As we left the shanty town portion of the township and continued walking through Gugulethu and the neighboring Nyanga, we got to try a local dish of sheep head, complete with tongue, eyes, and brain! It was cooked in front of us with a flamethrower by a man who had the head stacked on some cinder blocks, and it was more delicious than you might expect!
We continued walking through a lot of the township, exploring tons of different areas including a grave yard, a memorial, and even some of the few businesses that existed (like a single gas station). I was struck by the amount of refuse littered around everywhere, though it was hardly surprising considering there was no garbage disposal service to take care of it.

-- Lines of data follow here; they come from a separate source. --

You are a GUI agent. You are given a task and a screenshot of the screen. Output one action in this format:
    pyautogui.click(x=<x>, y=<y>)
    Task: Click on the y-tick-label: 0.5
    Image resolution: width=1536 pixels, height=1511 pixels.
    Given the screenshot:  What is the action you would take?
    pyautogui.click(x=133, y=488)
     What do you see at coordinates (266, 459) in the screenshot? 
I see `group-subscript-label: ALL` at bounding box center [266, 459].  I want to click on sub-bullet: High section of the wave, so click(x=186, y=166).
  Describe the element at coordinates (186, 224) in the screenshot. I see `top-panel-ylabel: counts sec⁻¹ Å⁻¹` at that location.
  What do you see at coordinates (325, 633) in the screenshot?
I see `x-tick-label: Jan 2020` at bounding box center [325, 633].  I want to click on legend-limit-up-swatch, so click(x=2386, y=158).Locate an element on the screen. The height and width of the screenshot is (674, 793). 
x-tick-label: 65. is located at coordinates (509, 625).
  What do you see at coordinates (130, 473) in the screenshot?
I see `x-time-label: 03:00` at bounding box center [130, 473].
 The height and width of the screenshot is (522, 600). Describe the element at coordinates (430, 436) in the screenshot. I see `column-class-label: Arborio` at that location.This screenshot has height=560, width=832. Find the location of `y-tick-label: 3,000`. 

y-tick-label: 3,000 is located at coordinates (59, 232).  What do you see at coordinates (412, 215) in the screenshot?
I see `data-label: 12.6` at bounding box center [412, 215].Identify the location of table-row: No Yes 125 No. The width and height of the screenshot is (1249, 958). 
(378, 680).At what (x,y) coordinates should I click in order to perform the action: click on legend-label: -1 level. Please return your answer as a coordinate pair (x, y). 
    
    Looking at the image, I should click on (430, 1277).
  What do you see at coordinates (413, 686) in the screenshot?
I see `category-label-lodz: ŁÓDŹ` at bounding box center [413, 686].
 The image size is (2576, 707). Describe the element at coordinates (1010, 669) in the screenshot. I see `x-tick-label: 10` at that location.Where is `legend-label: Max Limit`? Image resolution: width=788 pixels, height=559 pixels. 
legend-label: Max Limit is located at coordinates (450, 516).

The final destination in our trip was to a butchery/restaurant to have the samplings of a South African braai. “Braais,” for those who don’t know, are a cultural South African event that are essentially barbeques with many different types of meat present. Braais happen on many different occasions and holidays, and are a way that South Africans congregate to spend time together. Often present are all sorts of meat imaginable, including pork, sheep, beef, fish, and others. This particular place that we were brought was supposed to have our food ready in 30 minutes or so, but instead ended up causing us to wait in their empty lounge area for over 2 hours! Our guide was moritified, and apologized profusely despite it being a situation completely outside of his control. He brought us snacks while we waited, and while nobody in the group was upset or angry, I think every member eventually became a bit tired and irritable after having walked multiple miles in the morning and then having to wait another couple of hours on top of that while to consume the food we could all smell.
Overall, the townships were a great experience and I am extremely glad I got to go. Speaking with the real people who lived there left me with lots to process and and it will probably continue to inform how I think about poverty in the future. It showed me the value in discussing an issue in theory versus discussing it in context of the people whom it actually affects.